**Try it**
What is needed is an exact copy of the lines in the entries below from the one holding "Click the 9.84 high price marker" through the one holding "Click the scrollbar down arrow in the list", pictures excluded.

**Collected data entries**
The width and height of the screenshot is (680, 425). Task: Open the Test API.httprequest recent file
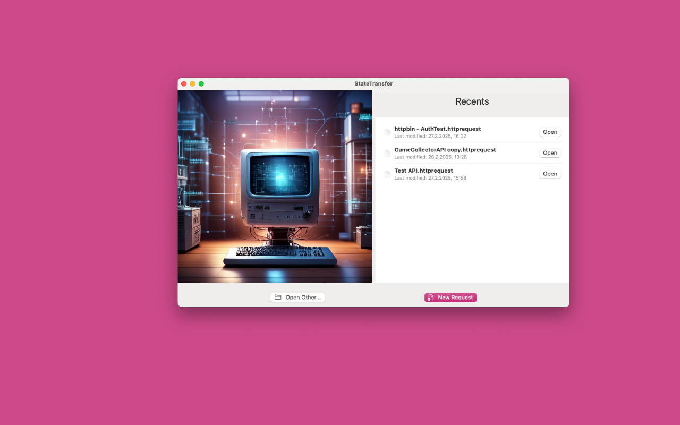coord(550,174)
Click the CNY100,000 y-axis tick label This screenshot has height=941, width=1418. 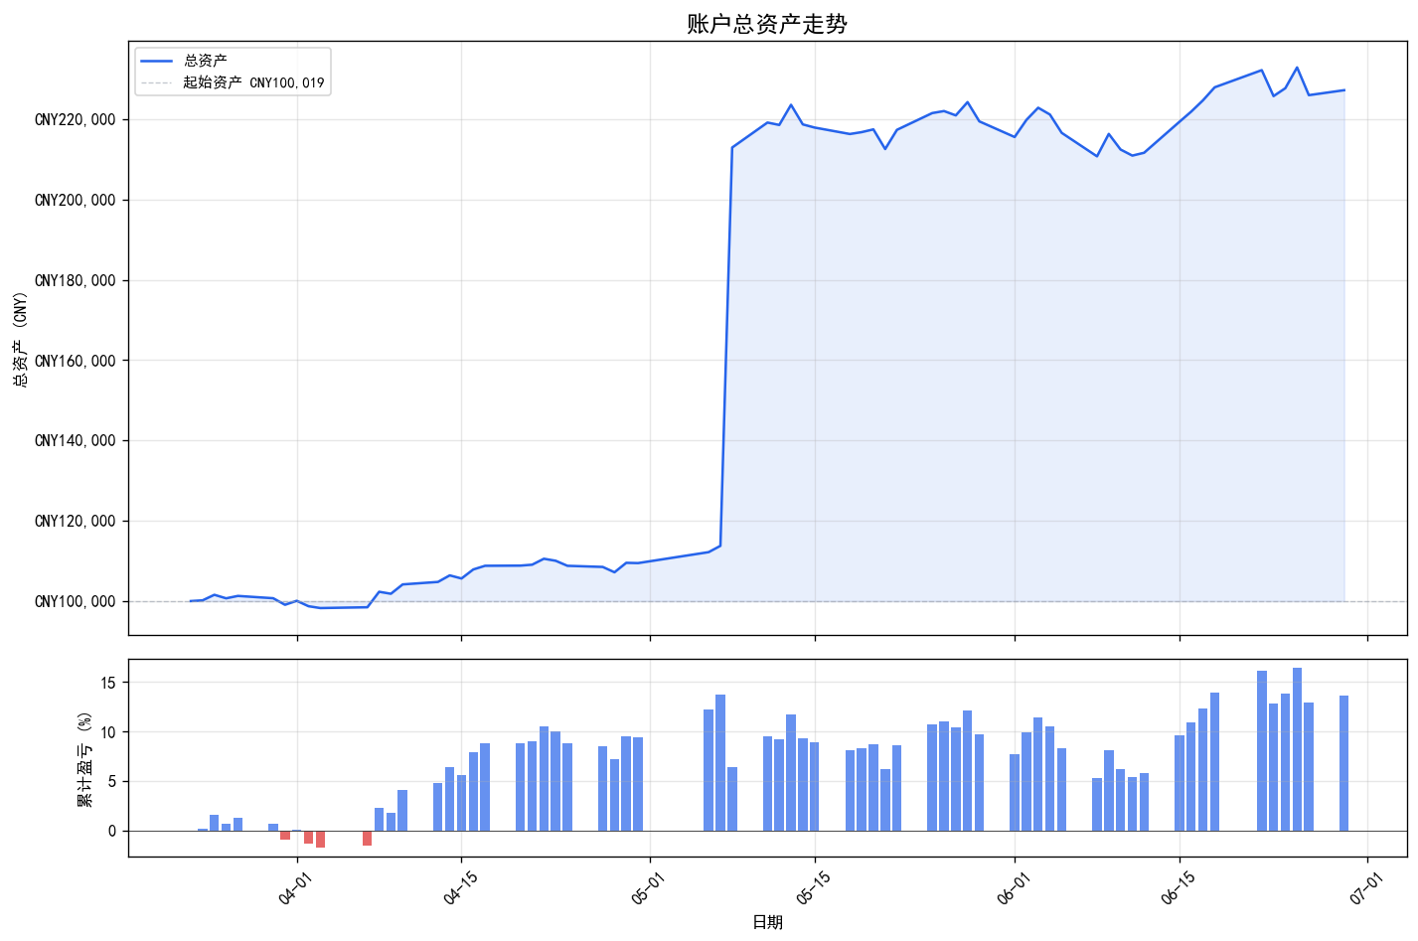click(x=76, y=602)
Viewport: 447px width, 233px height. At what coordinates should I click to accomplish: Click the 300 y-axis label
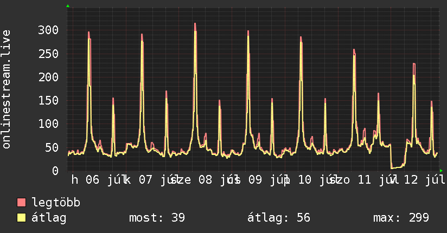(x=48, y=30)
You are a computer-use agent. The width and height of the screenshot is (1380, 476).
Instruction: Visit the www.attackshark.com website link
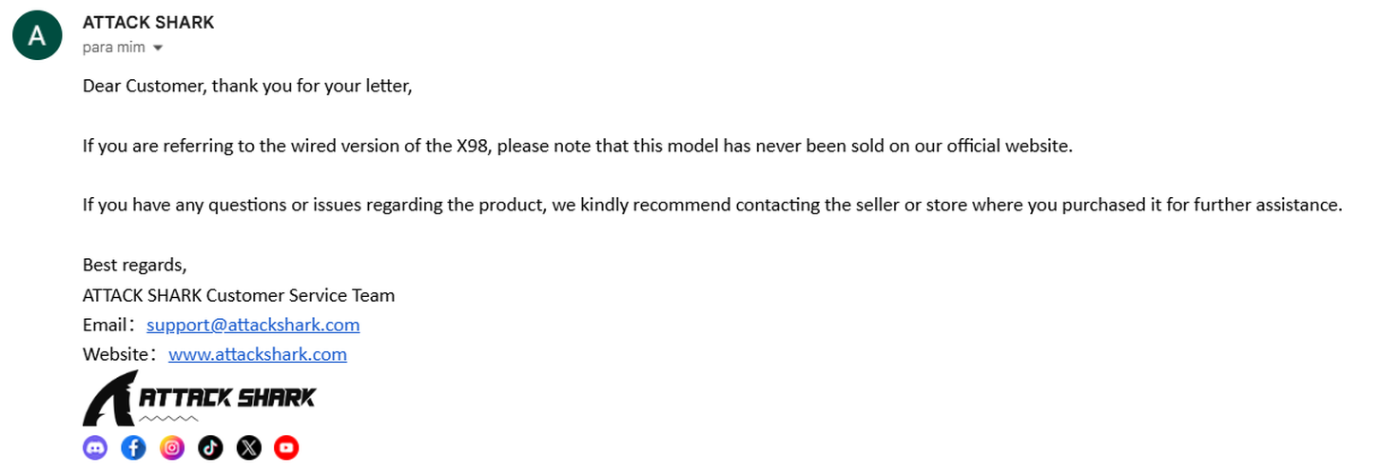point(258,354)

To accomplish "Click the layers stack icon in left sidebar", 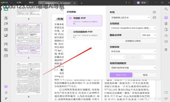I will tap(6, 86).
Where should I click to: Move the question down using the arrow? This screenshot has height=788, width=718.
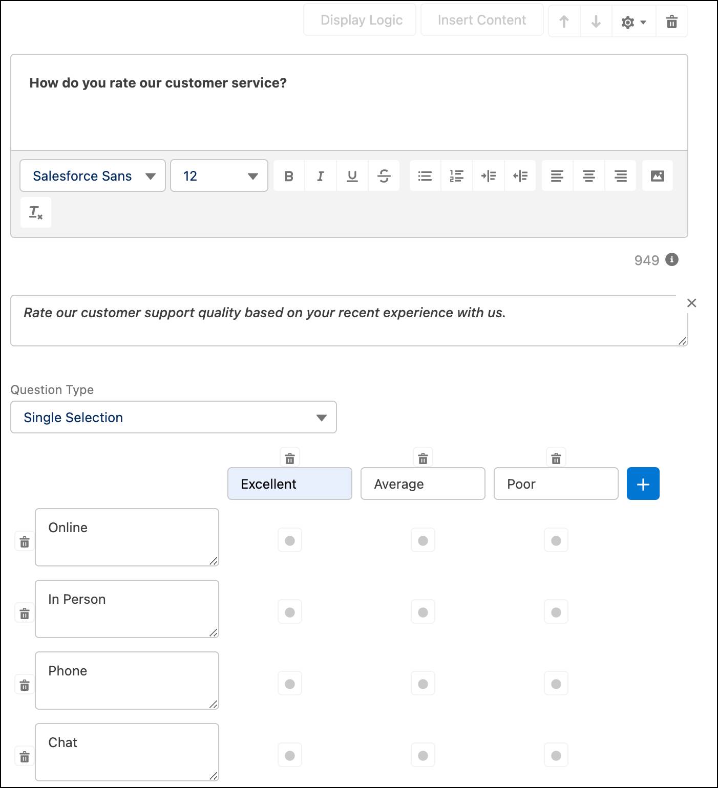[595, 20]
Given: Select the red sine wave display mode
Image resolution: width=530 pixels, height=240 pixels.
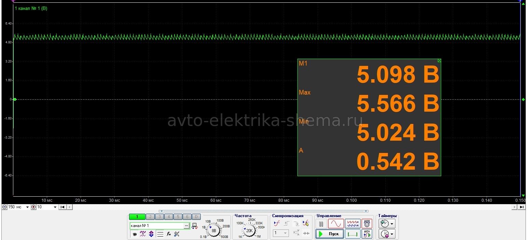Looking at the screenshot, I should pyautogui.click(x=336, y=224).
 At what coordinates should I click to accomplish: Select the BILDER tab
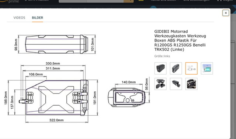38,18
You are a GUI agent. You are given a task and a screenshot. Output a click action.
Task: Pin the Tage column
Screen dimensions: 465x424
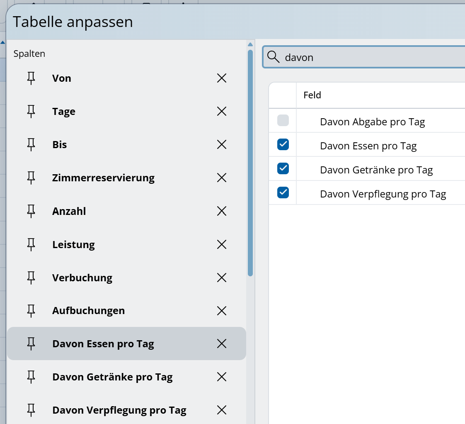tap(31, 111)
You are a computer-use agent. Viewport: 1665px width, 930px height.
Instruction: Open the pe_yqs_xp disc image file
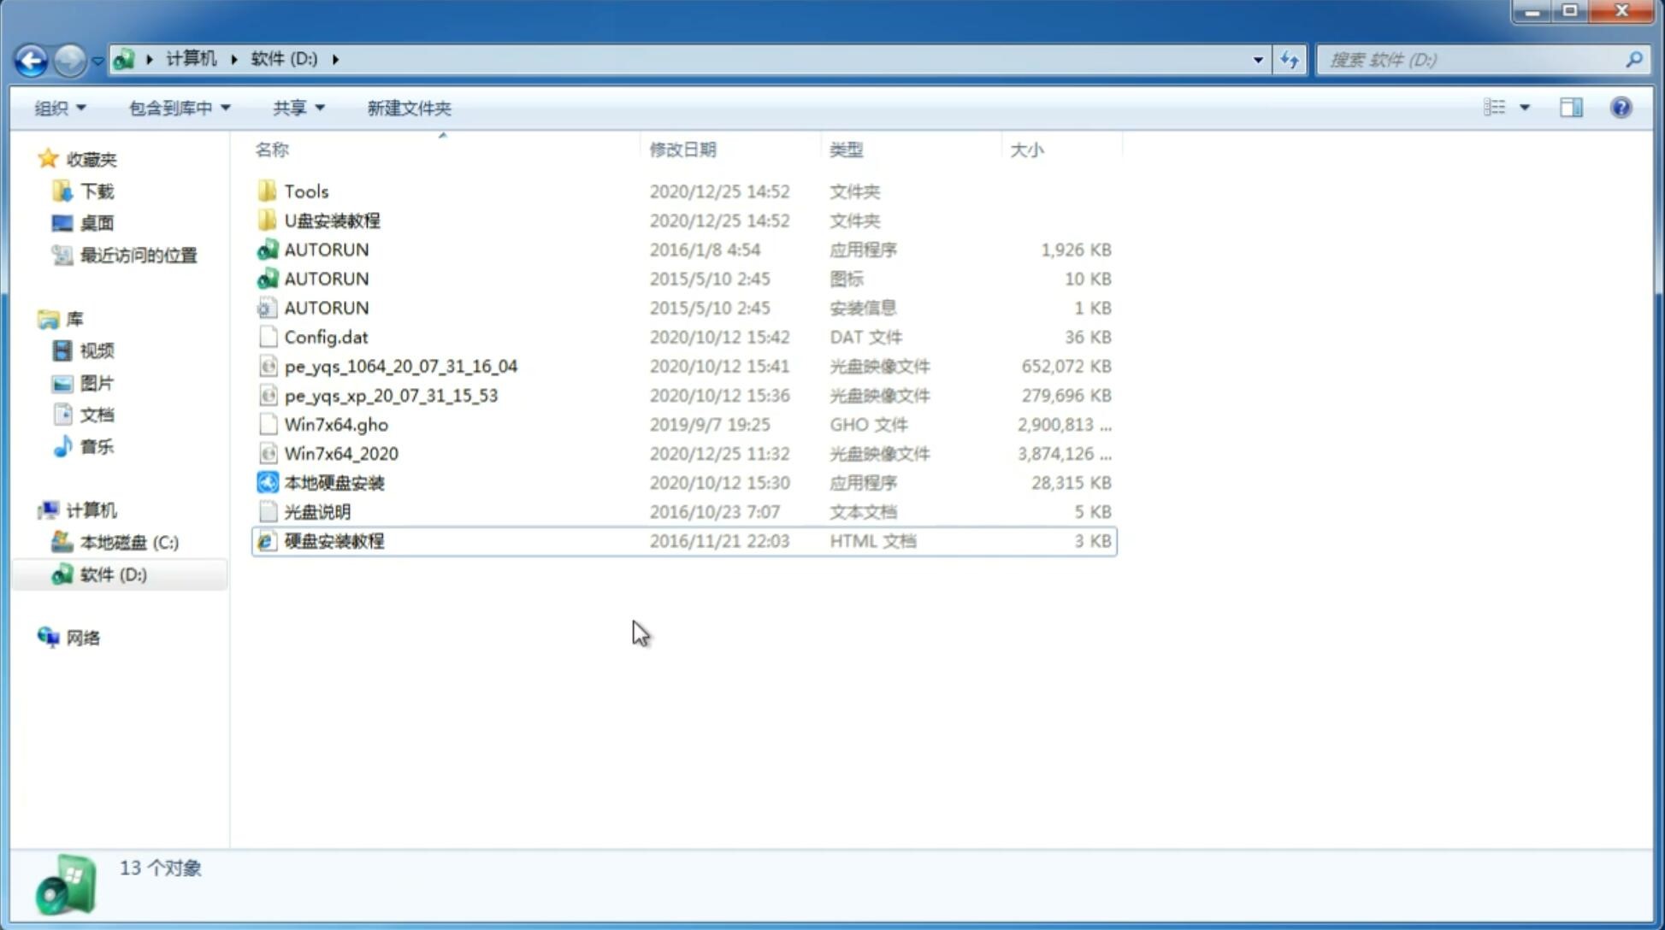point(391,394)
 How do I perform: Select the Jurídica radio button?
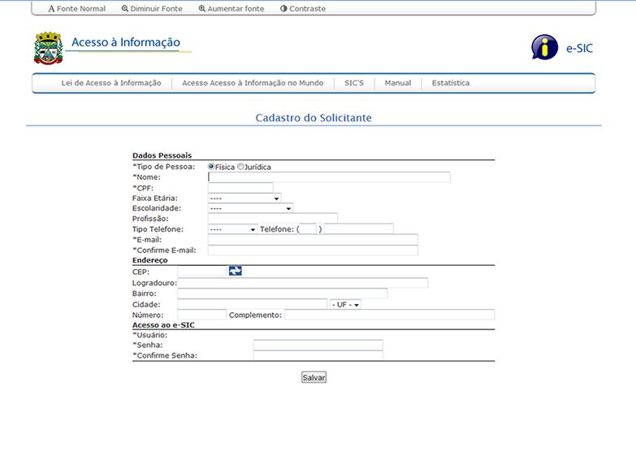(x=240, y=167)
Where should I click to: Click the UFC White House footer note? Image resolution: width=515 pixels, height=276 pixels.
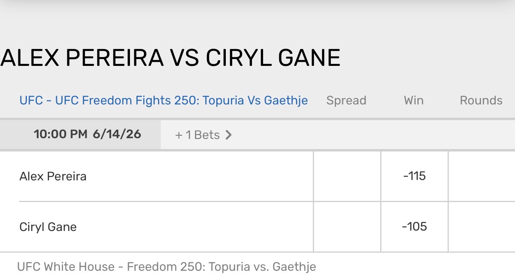166,266
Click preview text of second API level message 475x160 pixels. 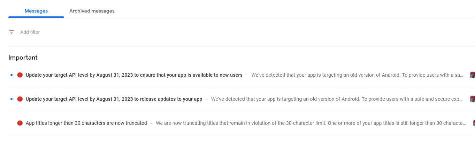click(x=338, y=99)
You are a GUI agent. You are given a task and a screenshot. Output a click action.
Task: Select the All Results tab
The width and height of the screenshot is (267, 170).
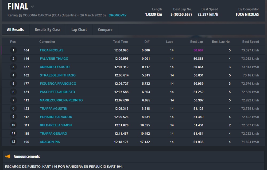[15, 30]
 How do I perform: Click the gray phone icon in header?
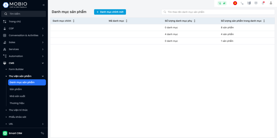[x=242, y=3]
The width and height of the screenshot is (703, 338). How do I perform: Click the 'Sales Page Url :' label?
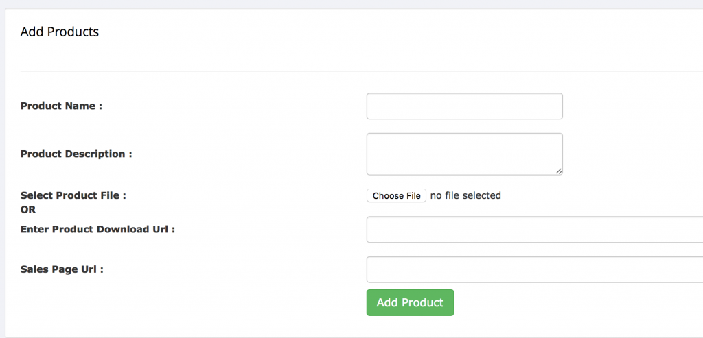[x=62, y=269]
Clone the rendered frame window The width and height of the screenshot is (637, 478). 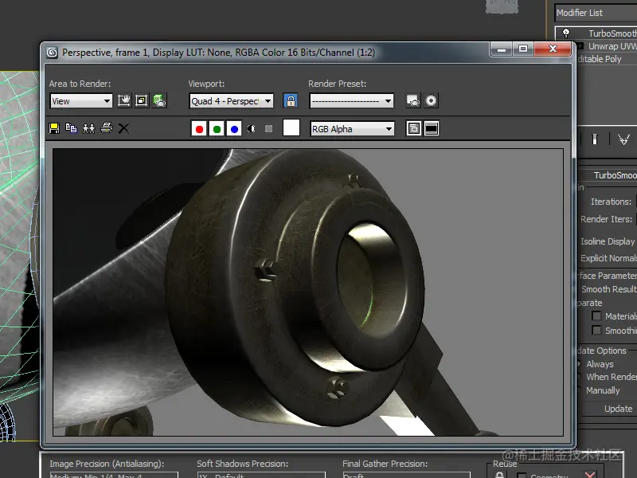tap(88, 128)

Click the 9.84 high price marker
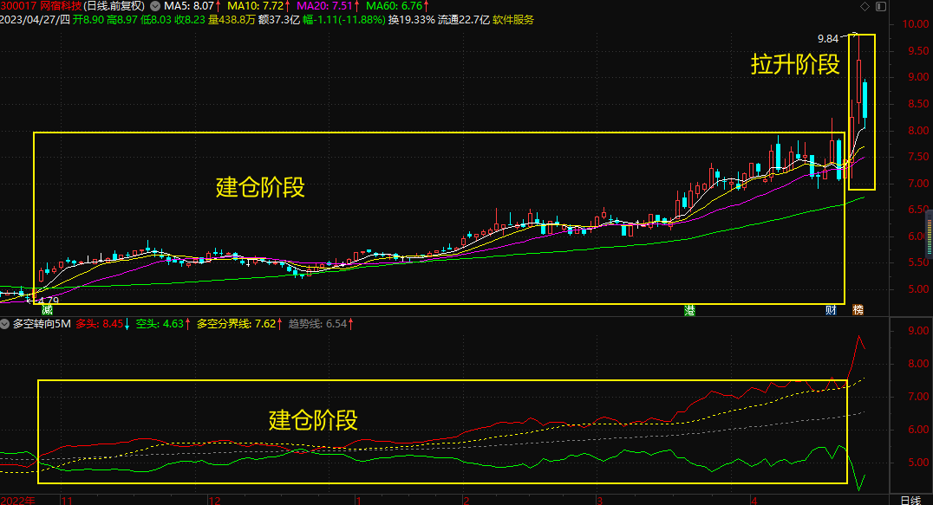(829, 38)
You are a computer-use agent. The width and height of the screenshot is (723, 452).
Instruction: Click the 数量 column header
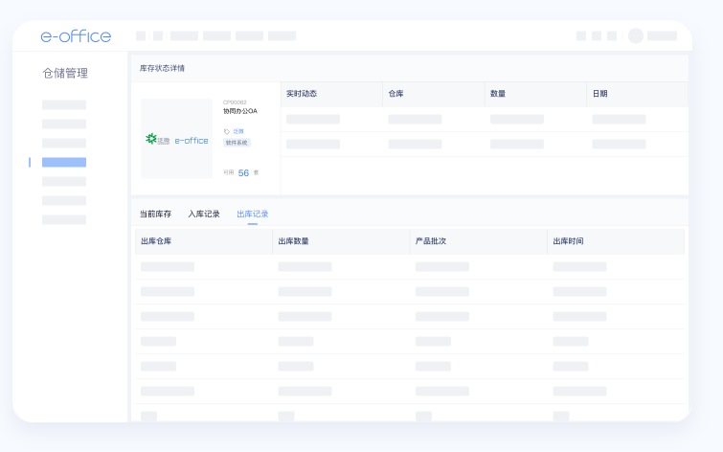click(498, 94)
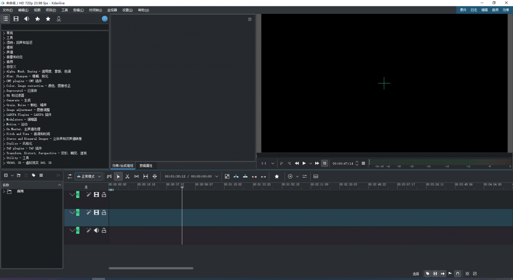This screenshot has height=280, width=513.
Task: Switch to the 效果 workspace layout
Action: click(506, 10)
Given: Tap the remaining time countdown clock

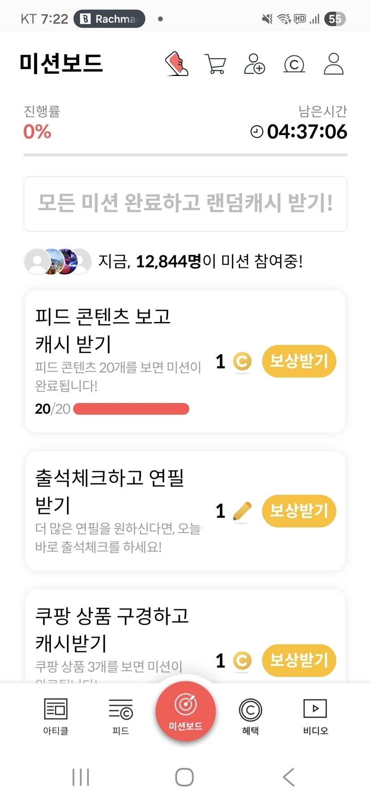Looking at the screenshot, I should (x=299, y=131).
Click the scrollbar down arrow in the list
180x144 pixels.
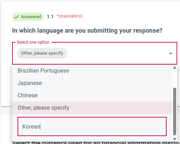174,139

**Task response**
Click the 9.84 high price marker
(829, 38)
You are a computer-use agent. The width and height of the screenshot is (723, 452).
Instruction: Click the 数量 column header
click(498, 94)
This screenshot has height=280, width=513.
Task: Switch to the 效果 workspace layout
Action: click(506, 10)
Given: Tap the remaining time countdown clock

Looking at the screenshot, I should (x=299, y=131).
Click the scrollbar down arrow in the list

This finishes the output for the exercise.